• [THE PROBLEM]
Pick the lines holding the string "logo" out of the records and copy them.

[Pixel coordinate grounding data]
┏━━

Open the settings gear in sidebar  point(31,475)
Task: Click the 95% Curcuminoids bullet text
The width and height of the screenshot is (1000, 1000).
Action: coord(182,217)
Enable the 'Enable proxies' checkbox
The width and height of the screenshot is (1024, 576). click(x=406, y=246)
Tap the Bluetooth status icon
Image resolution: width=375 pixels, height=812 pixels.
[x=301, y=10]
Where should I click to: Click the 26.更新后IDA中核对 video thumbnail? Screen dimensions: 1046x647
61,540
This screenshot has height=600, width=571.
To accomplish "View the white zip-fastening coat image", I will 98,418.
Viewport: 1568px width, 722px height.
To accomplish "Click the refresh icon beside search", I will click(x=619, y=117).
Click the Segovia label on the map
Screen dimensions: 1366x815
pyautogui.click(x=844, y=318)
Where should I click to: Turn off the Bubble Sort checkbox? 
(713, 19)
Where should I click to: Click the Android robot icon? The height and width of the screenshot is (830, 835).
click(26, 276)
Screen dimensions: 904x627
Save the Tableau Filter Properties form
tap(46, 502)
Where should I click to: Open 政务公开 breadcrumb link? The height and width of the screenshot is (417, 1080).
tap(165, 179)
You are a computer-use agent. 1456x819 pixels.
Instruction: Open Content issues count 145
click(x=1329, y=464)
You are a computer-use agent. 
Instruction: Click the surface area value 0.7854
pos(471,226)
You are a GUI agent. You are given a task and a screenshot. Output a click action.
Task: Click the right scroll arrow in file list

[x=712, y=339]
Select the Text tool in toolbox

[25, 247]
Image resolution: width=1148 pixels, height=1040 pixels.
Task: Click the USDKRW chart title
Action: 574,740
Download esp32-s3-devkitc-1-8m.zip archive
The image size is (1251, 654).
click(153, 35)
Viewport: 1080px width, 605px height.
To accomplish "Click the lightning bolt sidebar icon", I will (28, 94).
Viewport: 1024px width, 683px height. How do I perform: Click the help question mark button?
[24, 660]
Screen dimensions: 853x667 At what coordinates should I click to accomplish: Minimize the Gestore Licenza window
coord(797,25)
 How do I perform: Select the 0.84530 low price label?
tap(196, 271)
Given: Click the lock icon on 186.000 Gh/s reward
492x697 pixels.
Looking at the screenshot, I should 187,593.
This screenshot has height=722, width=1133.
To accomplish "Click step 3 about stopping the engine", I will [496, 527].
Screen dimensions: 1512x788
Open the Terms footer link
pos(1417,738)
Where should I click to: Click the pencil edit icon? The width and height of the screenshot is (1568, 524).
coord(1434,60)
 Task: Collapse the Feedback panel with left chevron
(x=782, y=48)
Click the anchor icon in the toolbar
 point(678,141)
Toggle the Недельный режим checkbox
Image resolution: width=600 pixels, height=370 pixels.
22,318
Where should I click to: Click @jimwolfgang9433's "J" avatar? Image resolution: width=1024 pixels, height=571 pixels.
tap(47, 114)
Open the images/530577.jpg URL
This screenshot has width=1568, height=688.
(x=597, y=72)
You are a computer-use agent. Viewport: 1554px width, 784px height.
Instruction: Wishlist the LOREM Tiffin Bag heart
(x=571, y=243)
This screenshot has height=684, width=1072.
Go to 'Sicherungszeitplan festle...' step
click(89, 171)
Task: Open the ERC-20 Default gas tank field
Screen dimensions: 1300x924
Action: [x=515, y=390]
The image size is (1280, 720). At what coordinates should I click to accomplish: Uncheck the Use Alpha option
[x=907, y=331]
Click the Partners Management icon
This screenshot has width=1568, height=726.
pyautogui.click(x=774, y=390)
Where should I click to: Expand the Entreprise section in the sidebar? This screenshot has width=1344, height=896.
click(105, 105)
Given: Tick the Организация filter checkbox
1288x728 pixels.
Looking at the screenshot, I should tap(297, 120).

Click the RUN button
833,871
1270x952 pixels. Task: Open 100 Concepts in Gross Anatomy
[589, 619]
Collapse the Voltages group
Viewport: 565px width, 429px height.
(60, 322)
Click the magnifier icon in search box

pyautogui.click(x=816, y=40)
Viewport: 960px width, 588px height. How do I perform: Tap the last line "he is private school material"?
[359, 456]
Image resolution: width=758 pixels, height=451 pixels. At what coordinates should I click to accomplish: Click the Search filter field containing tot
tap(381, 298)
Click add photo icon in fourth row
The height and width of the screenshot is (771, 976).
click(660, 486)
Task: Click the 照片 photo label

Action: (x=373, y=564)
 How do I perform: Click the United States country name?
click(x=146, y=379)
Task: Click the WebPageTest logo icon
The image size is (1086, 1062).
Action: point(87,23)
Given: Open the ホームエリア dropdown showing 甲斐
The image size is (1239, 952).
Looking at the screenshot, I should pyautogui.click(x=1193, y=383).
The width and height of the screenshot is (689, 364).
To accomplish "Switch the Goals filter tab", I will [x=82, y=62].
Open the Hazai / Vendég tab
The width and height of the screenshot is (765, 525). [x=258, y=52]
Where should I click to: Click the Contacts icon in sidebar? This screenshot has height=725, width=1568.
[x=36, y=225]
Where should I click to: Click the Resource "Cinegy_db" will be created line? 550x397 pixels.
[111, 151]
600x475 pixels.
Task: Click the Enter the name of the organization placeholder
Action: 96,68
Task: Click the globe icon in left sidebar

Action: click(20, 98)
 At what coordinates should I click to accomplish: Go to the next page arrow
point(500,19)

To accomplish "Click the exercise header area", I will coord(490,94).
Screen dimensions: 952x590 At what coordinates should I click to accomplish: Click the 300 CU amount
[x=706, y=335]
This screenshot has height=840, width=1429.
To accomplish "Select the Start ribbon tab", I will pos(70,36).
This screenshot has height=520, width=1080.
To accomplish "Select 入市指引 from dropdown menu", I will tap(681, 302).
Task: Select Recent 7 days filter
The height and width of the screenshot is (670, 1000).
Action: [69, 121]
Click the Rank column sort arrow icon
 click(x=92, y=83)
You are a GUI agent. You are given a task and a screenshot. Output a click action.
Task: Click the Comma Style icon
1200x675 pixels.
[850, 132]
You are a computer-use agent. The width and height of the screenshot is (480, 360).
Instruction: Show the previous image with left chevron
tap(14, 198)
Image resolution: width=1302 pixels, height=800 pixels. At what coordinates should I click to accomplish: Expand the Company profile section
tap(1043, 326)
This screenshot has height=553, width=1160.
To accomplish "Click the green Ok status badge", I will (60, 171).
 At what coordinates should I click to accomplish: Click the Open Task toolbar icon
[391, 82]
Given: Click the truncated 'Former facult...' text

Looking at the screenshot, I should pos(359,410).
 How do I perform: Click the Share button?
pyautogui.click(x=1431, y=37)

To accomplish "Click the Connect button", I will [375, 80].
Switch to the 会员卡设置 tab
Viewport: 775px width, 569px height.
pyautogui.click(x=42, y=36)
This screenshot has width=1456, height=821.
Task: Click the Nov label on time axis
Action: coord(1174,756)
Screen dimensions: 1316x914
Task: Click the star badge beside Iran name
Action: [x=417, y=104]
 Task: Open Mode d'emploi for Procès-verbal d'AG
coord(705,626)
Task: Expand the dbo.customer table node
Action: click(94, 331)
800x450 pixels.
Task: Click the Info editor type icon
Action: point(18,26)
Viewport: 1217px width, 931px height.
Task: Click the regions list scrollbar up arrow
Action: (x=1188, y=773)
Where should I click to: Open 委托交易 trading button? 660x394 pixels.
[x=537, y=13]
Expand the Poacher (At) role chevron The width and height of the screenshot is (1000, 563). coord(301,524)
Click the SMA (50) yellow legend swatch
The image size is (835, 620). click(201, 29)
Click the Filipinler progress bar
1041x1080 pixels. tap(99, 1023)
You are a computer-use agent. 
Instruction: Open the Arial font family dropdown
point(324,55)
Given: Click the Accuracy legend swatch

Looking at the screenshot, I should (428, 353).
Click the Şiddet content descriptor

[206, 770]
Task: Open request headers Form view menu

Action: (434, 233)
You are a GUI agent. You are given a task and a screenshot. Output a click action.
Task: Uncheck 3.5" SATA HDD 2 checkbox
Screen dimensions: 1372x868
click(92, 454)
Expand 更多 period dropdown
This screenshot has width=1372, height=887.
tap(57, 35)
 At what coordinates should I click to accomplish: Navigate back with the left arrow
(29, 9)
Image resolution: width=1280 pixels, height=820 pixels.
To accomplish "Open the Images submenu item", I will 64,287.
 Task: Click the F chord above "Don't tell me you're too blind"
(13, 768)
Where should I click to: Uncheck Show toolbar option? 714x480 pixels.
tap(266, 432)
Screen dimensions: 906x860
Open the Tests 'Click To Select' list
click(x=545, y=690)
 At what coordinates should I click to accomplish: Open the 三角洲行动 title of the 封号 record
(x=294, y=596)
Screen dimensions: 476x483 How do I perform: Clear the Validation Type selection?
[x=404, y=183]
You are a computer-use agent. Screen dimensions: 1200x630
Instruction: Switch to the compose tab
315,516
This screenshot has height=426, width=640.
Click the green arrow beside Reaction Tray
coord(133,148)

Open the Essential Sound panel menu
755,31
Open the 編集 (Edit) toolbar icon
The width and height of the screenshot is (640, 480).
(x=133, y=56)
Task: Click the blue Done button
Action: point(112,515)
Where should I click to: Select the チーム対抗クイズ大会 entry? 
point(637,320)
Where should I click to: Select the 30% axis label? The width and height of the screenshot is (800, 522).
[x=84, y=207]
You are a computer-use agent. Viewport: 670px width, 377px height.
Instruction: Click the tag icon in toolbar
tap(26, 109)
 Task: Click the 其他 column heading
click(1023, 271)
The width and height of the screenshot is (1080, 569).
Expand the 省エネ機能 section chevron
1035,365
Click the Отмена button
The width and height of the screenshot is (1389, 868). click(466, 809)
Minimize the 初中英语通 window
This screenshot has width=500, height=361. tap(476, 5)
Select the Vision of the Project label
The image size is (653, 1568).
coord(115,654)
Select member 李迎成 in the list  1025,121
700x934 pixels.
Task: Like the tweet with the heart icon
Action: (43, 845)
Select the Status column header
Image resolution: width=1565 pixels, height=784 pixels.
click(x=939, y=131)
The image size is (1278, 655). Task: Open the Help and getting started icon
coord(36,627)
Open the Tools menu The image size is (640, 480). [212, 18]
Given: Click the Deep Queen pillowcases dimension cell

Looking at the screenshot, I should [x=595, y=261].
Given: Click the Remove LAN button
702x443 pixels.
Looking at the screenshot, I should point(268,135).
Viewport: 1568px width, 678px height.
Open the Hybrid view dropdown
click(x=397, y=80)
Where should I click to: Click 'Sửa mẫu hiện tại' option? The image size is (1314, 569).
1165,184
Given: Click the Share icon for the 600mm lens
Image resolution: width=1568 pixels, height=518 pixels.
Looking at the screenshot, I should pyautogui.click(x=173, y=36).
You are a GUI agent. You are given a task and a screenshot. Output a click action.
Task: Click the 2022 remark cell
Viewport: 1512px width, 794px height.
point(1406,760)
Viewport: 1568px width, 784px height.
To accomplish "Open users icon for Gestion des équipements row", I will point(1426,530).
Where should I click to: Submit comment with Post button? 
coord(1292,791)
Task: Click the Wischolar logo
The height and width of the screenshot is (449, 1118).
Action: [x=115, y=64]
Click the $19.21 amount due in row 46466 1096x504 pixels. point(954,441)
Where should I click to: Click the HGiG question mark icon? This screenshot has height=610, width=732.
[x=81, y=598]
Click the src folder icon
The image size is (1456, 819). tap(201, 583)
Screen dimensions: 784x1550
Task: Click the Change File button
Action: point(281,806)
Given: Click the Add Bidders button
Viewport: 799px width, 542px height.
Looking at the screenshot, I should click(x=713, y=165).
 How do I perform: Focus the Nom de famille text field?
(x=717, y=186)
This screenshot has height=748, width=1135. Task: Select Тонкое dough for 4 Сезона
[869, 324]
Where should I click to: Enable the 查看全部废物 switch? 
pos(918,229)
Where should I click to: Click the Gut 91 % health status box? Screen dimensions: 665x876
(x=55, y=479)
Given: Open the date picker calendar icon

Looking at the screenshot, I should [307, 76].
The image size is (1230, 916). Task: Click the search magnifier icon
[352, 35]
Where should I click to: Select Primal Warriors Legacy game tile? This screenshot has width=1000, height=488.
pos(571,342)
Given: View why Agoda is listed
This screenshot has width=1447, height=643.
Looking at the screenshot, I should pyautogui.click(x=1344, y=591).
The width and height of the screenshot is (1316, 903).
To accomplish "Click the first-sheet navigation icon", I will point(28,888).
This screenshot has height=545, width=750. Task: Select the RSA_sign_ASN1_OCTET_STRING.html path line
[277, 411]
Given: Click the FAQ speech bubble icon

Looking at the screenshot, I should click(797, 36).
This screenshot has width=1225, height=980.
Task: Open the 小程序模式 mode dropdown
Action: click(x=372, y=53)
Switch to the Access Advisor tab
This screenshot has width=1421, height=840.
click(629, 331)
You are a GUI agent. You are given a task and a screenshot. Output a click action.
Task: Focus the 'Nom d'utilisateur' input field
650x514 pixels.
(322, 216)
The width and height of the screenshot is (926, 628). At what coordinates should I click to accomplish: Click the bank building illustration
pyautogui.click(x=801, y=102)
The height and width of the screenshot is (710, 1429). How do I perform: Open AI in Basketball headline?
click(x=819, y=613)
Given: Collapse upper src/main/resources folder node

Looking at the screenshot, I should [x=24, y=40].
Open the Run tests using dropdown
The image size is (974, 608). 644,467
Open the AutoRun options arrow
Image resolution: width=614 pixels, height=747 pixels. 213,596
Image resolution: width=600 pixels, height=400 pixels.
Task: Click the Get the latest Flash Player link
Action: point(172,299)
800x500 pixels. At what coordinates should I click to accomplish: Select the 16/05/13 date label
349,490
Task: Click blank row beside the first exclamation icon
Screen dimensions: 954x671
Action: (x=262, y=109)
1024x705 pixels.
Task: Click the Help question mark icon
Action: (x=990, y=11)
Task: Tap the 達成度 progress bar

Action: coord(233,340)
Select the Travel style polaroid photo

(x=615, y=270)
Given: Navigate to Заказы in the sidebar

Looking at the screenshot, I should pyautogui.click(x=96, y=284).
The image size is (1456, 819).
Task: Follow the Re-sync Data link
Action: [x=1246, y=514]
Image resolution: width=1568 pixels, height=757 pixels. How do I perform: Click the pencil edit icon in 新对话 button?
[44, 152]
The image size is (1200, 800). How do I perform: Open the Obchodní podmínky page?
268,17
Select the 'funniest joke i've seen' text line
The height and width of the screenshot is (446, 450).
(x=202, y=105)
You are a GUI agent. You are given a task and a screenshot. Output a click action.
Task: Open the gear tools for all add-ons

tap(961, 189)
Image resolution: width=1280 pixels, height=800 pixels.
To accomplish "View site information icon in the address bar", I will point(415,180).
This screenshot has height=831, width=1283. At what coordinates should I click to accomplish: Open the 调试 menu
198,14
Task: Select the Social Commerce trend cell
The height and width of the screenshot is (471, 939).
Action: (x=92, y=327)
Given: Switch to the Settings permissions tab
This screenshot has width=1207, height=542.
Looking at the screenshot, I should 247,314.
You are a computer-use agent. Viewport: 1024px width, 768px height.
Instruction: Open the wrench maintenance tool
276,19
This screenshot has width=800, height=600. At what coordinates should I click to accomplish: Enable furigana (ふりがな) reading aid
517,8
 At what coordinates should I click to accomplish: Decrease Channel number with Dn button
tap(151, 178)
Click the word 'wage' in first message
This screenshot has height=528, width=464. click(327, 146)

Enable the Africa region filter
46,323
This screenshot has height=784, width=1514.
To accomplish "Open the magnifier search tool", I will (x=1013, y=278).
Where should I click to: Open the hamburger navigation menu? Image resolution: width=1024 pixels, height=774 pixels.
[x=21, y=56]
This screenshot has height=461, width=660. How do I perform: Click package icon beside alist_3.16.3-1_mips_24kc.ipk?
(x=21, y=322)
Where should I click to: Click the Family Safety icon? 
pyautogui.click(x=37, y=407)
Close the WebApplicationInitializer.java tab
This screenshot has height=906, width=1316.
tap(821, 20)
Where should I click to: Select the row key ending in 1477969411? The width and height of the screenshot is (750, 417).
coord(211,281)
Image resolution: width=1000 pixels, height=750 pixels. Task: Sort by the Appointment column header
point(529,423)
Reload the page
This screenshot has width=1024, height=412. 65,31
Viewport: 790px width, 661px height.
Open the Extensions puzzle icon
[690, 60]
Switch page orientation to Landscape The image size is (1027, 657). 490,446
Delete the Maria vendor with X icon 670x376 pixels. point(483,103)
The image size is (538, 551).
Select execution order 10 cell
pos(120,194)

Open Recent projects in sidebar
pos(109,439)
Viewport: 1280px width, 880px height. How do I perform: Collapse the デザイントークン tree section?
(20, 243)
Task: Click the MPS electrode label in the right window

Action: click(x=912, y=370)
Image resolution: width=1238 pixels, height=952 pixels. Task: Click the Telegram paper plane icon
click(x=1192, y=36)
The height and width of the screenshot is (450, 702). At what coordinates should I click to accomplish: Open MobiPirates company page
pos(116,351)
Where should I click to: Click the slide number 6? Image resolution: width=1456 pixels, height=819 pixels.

┗━━

• [ANSWER BELOW]
Task: Click the WebPageTest logo icon
Task: Click the Wischolar logo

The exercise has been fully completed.